Stored data:
▬▬▬
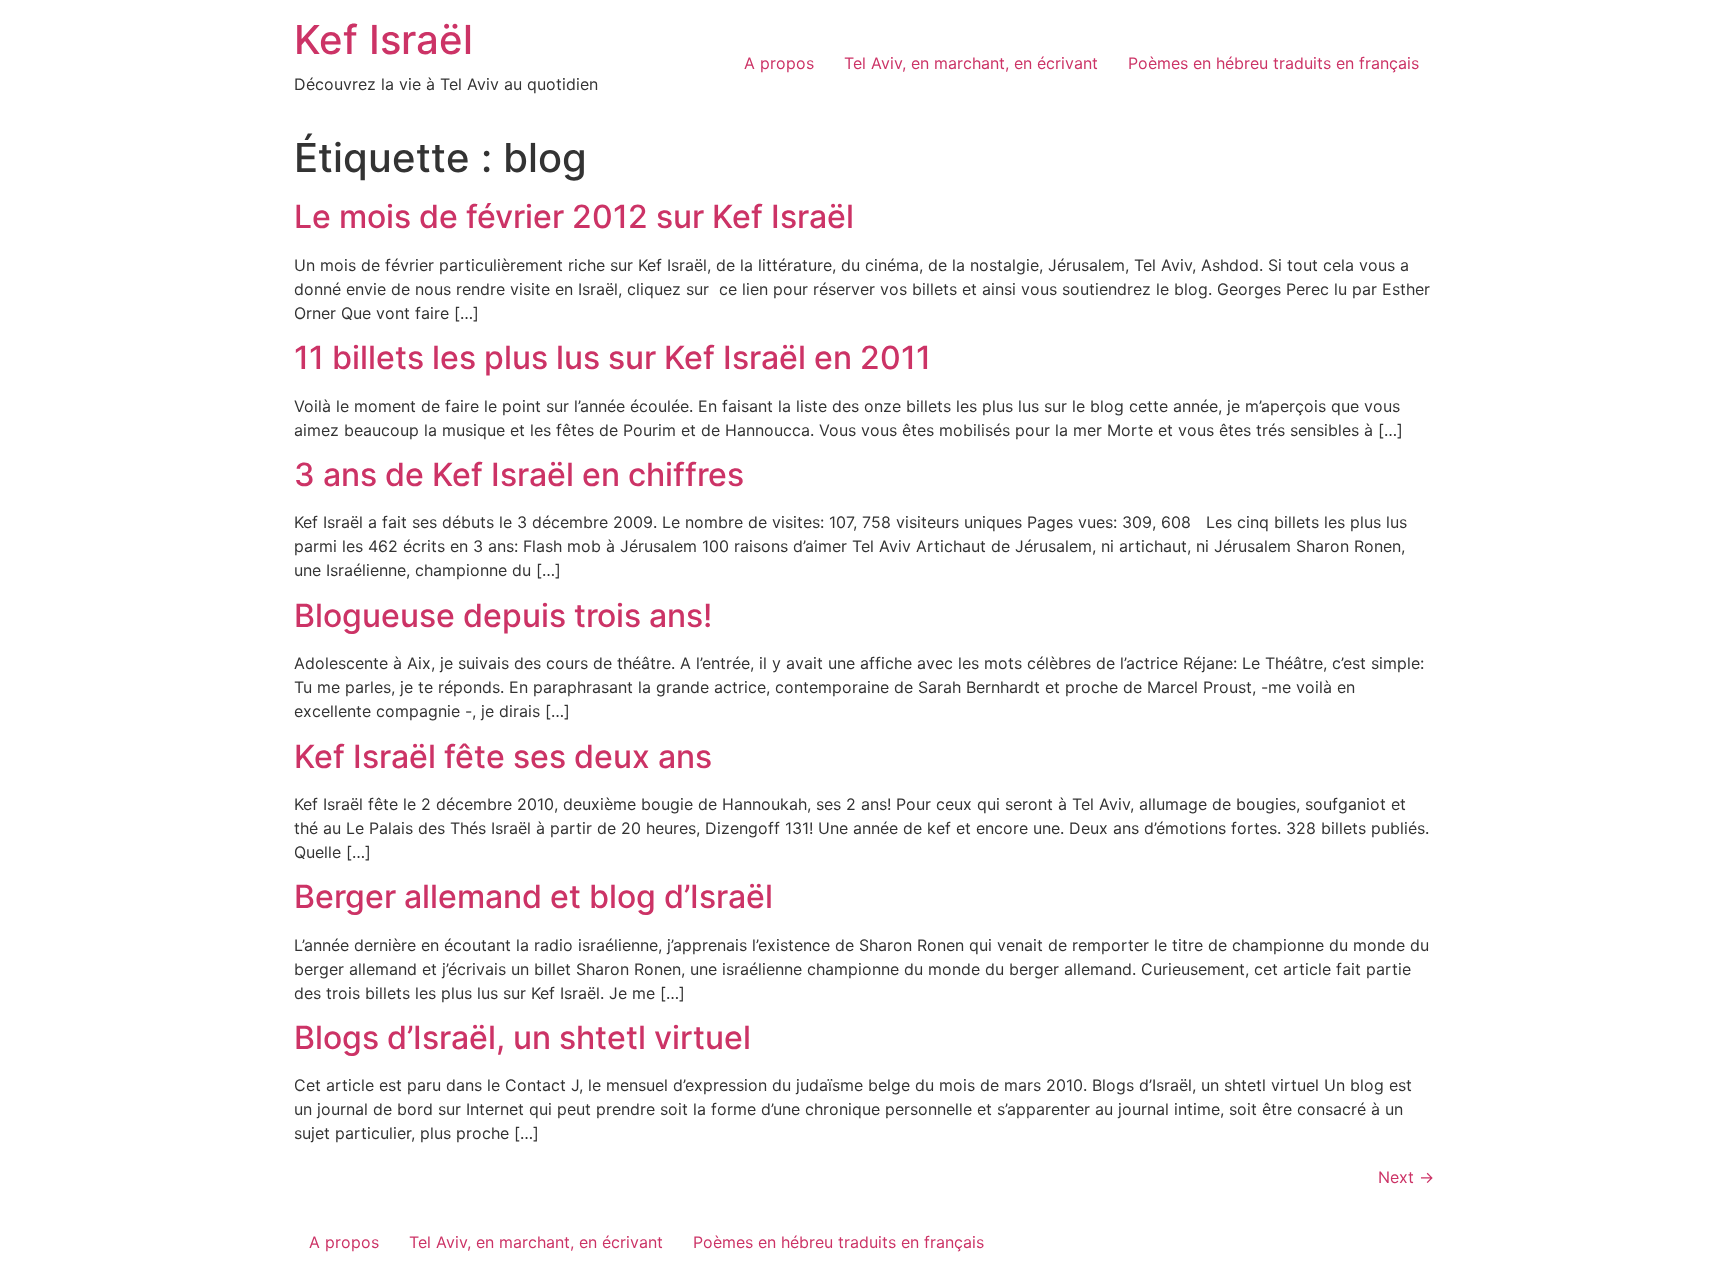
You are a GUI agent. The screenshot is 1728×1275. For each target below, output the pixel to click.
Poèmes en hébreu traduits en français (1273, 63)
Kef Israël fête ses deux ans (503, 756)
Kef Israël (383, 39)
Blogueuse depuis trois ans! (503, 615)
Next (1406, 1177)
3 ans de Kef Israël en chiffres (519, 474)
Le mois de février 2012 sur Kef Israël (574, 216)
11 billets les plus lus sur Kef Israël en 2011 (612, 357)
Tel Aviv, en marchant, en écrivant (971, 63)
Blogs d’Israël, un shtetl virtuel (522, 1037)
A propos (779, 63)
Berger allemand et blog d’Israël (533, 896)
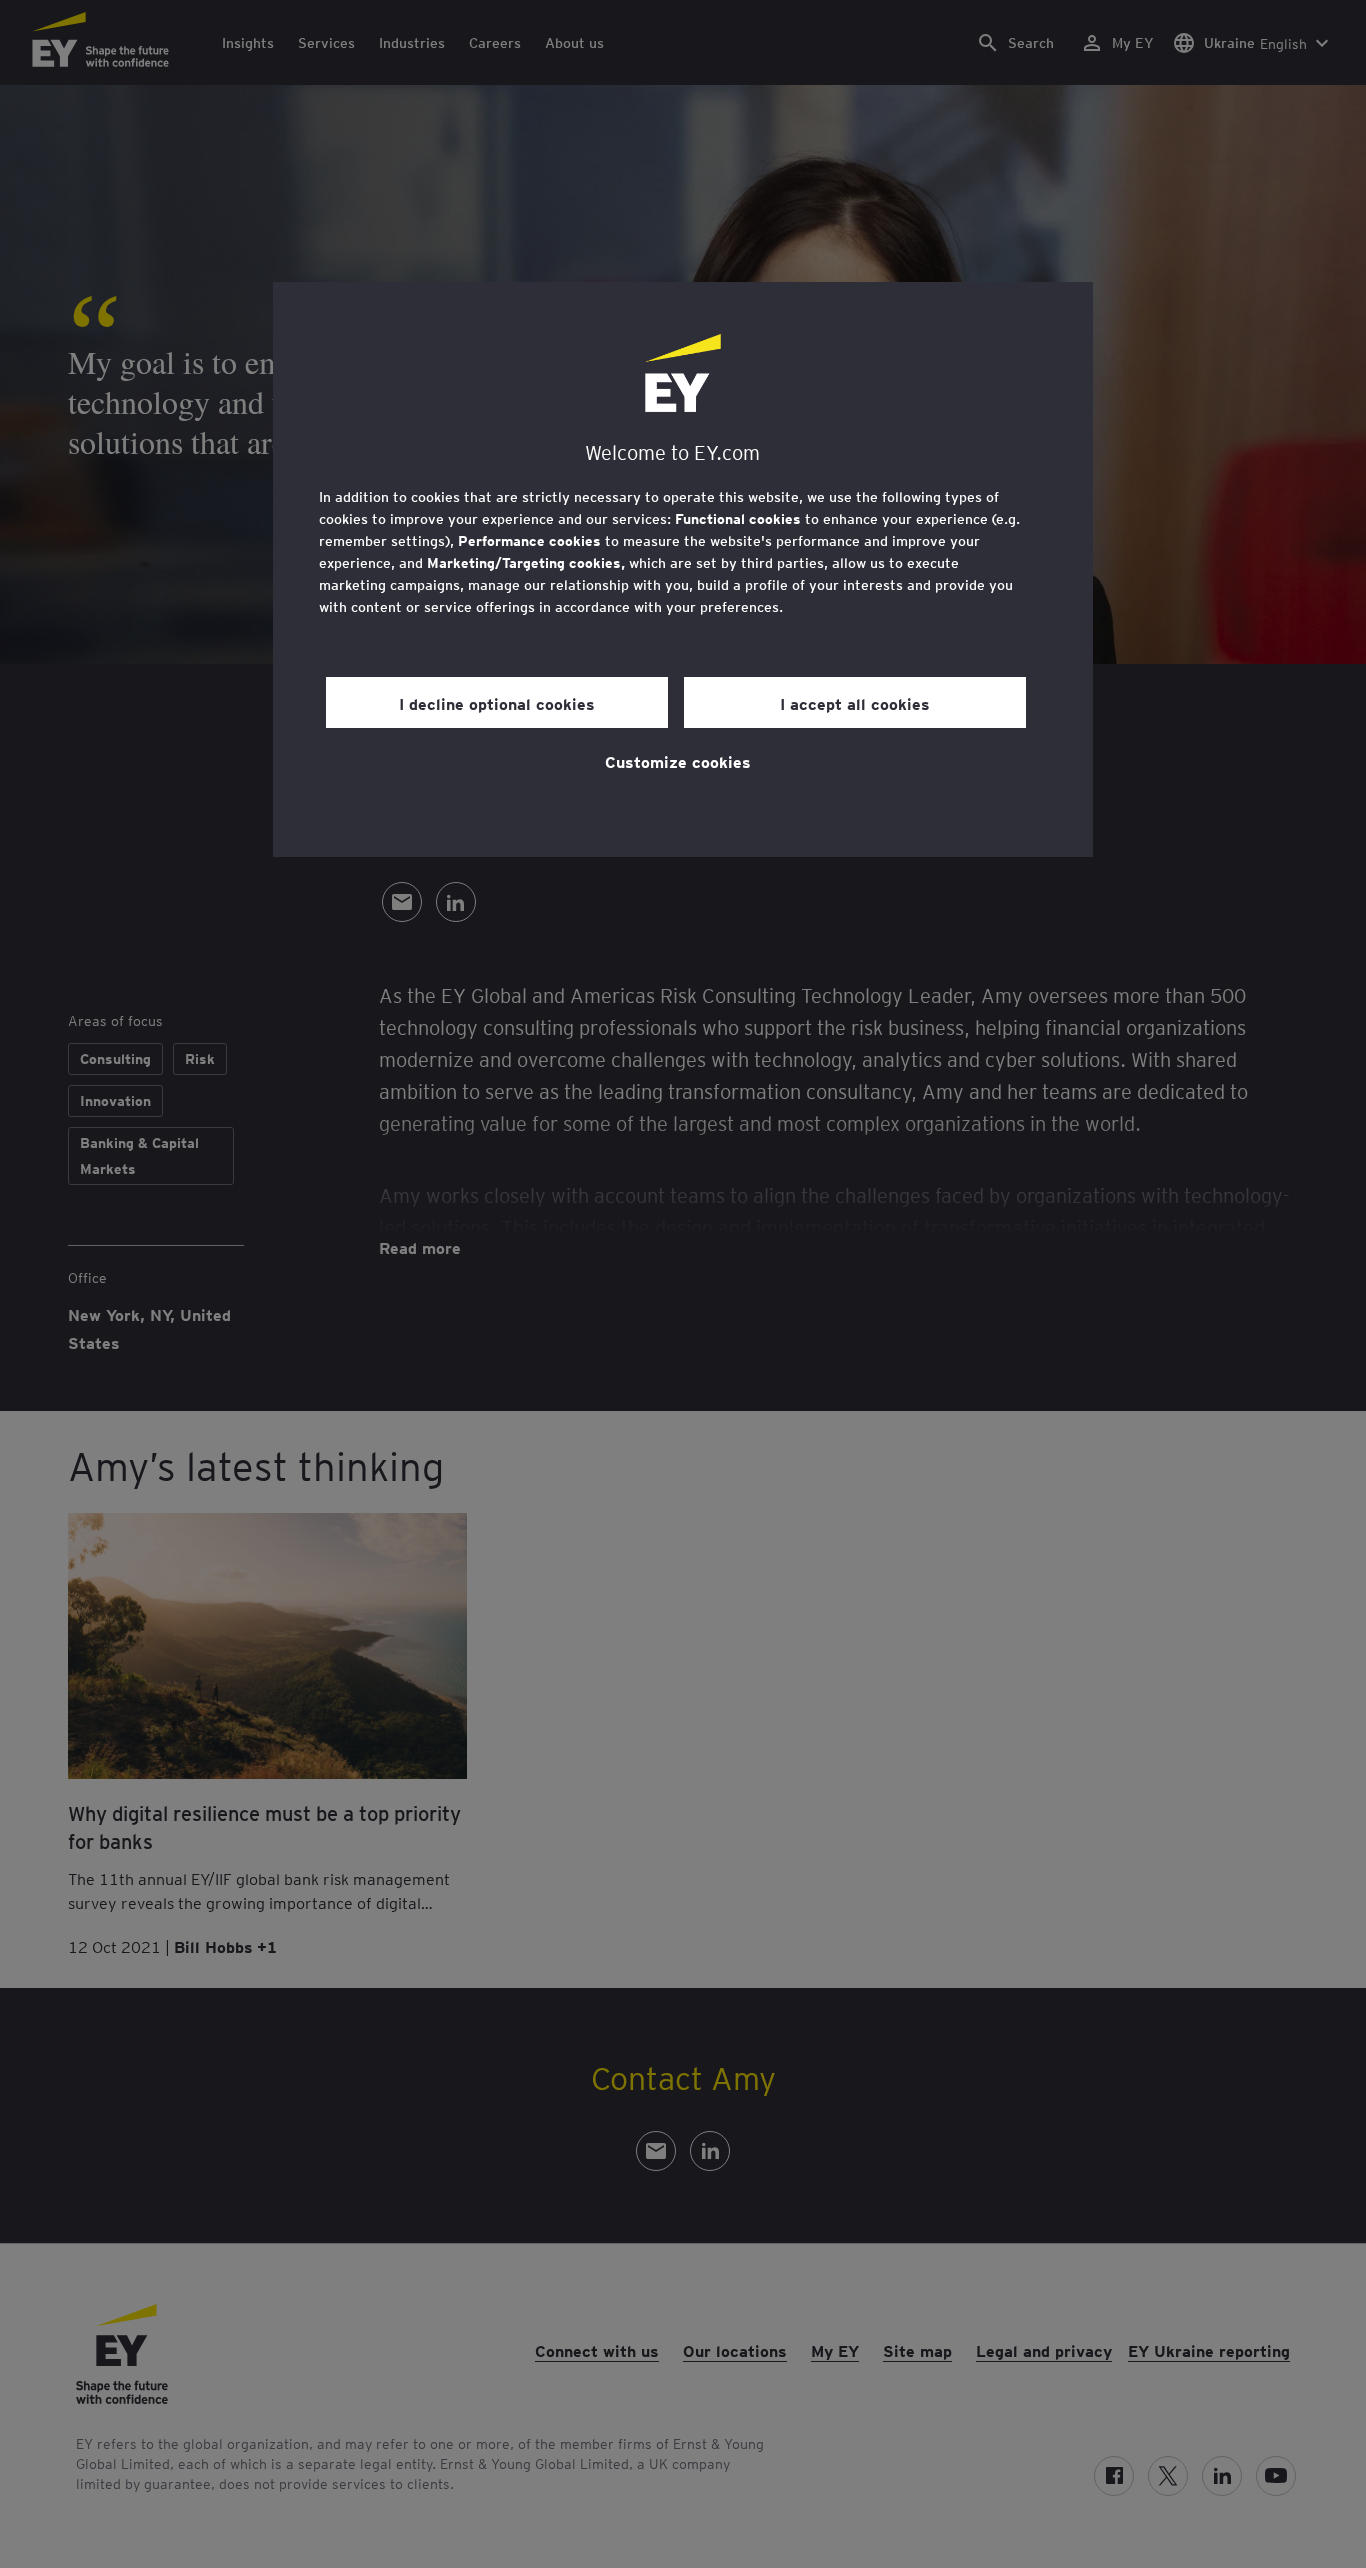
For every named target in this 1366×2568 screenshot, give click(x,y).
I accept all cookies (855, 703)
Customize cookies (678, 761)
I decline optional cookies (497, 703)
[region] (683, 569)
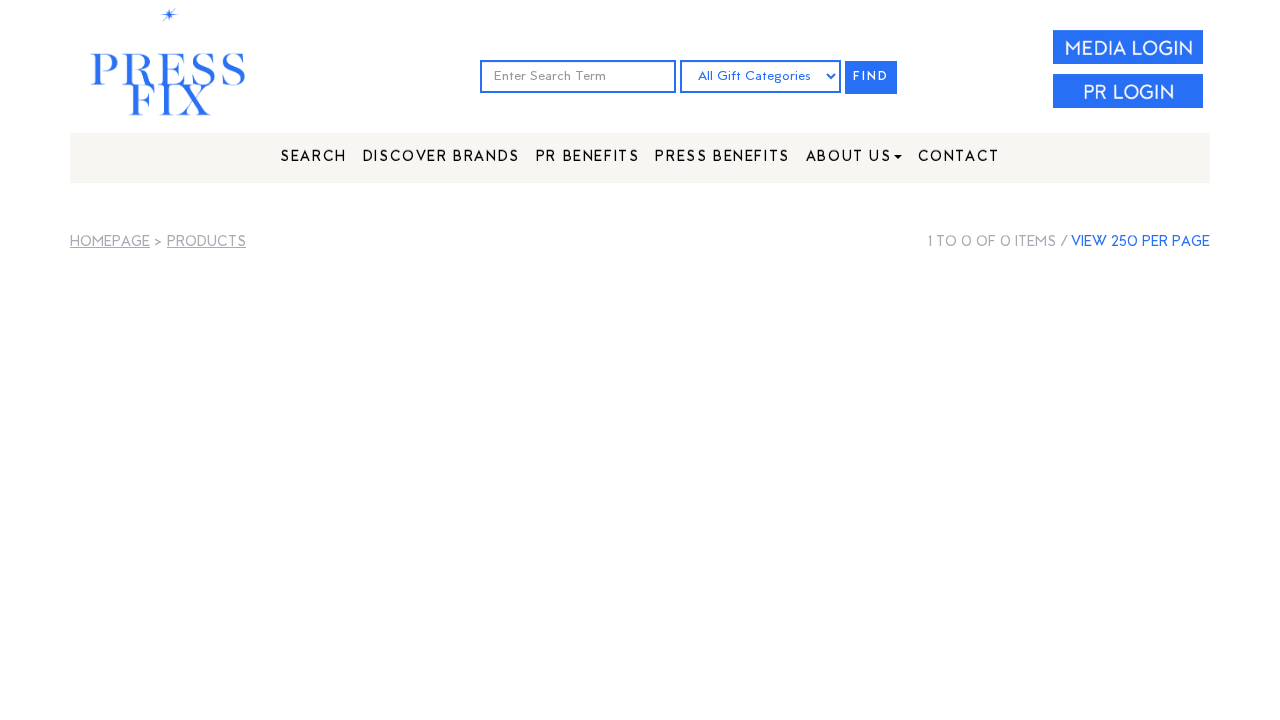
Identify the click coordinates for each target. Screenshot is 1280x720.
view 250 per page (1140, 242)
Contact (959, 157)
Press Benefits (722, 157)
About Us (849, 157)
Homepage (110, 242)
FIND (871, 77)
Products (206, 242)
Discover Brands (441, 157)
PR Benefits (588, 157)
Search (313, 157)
▬▬▬
WHAT THE TASK ASKS:
When you retype the data above, match every line exactly and leave the pictures behind.

YOUR SOLUTION:
You are a GUI agent. The screenshot is 1728×1275. For each target below, output the pixel to click.
Poèmes en hébreu traduits en français (1273, 63)
Kef Israël fête ses deux ans (503, 756)
Kef Israël (383, 39)
Blogueuse depuis trois ans! (503, 615)
Next (1406, 1177)
3 ans de Kef Israël en chiffres (519, 474)
Le mois de février 2012 sur Kef Israël (574, 216)
11 billets les plus lus sur Kef Israël en 2011 (612, 357)
Tel Aviv, en marchant, en écrivant (971, 63)
Blogs d’Israël, un shtetl virtuel (522, 1037)
A propos (779, 63)
Berger allemand et blog d’Israël (533, 896)
For every named target in this 1366×2568 screenshot, give click(x,y).
I accept all cookies (855, 703)
Customize cookies (678, 761)
I decline optional cookies (497, 703)
[region] (683, 569)
Identify the click coordinates for each target. Screenshot is 1280x720.
view 250 per page (1140, 242)
Contact (959, 157)
Press Benefits (722, 157)
About Us (849, 157)
Homepage (110, 242)
FIND (871, 77)
Products (206, 242)
Discover Brands (441, 157)
PR Benefits (588, 157)
Search (313, 157)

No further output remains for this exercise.